# Exercise details
Reproduce the entries word for word, from the line containing "The image size is (684, 399)." through the end of the entries, leaving out the pictures.

________________________

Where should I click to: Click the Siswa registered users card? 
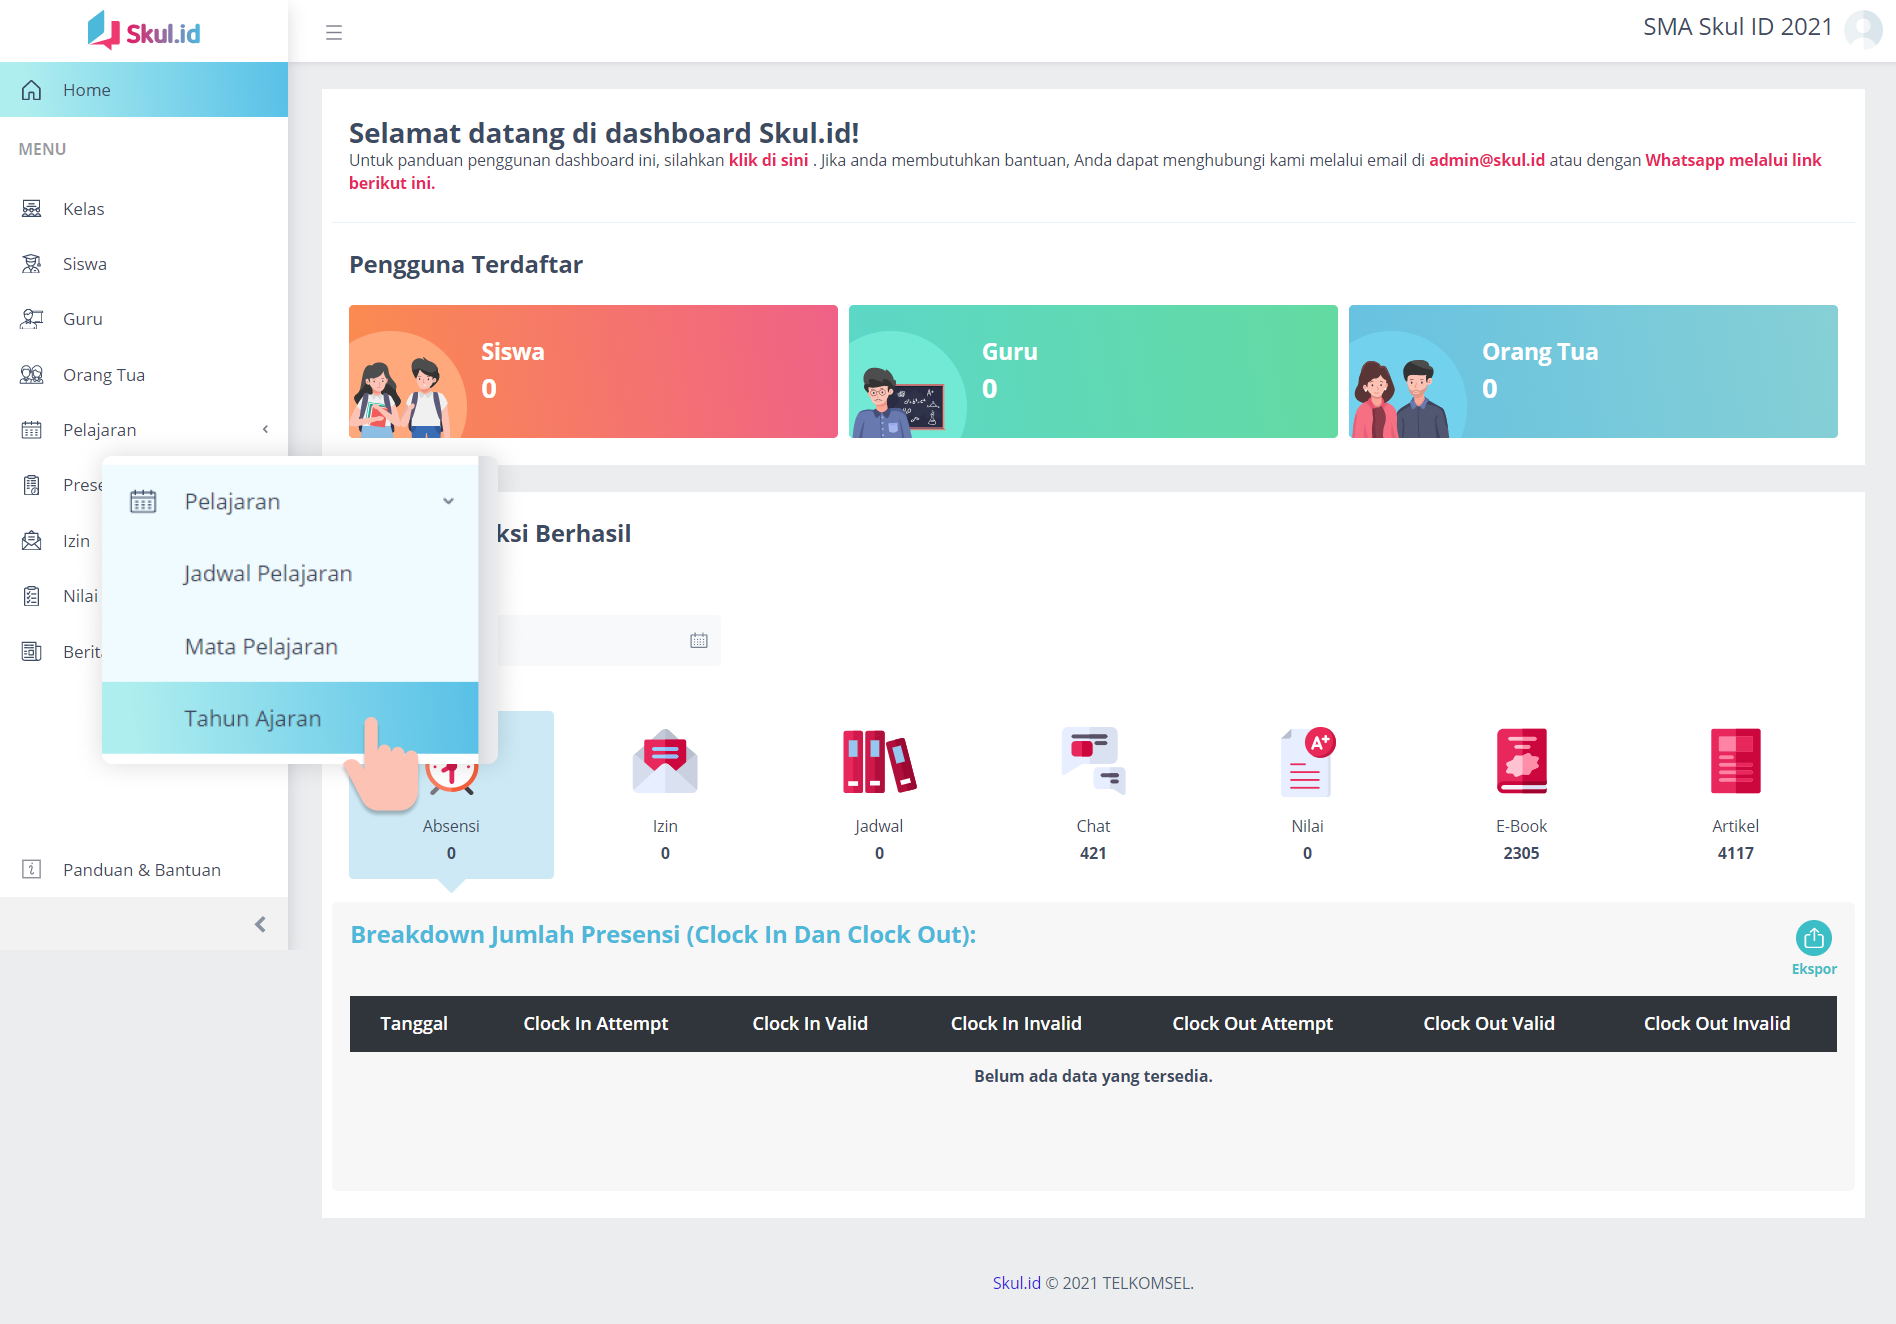[593, 371]
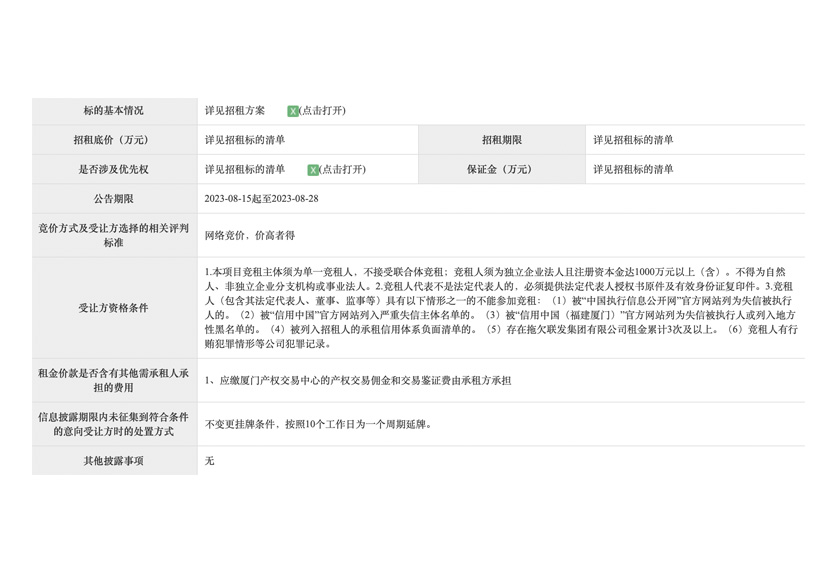Click 详见招租标的清单 value next to 招租期限
The height and width of the screenshot is (573, 837).
[633, 140]
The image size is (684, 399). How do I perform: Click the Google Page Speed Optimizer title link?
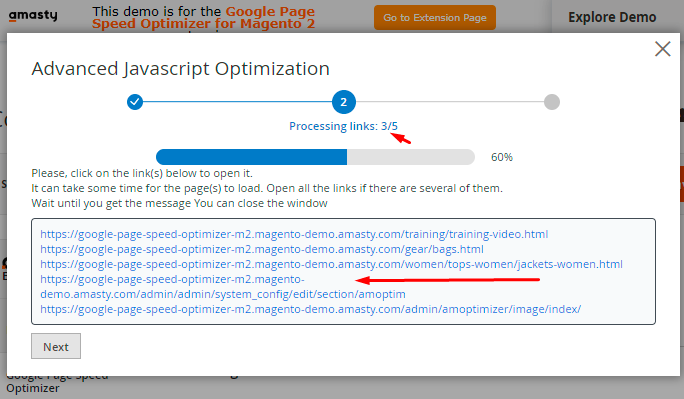click(203, 17)
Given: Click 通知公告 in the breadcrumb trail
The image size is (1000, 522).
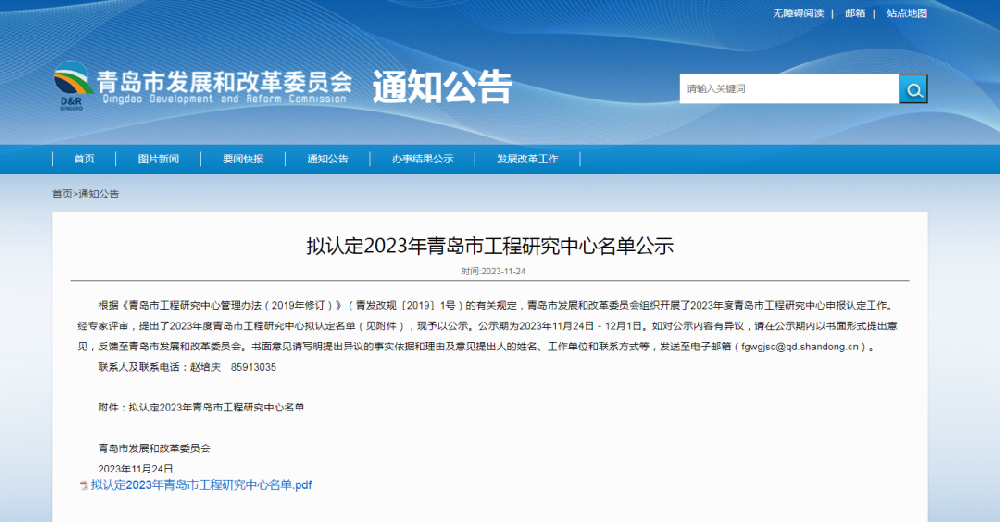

________________________

# Solution for this task
The image size is (684, 399). How do I perform: Click the Google Page Speed Optimizer title link?
click(203, 17)
Given: Click 通知公告 in the breadcrumb trail
The image size is (1000, 522).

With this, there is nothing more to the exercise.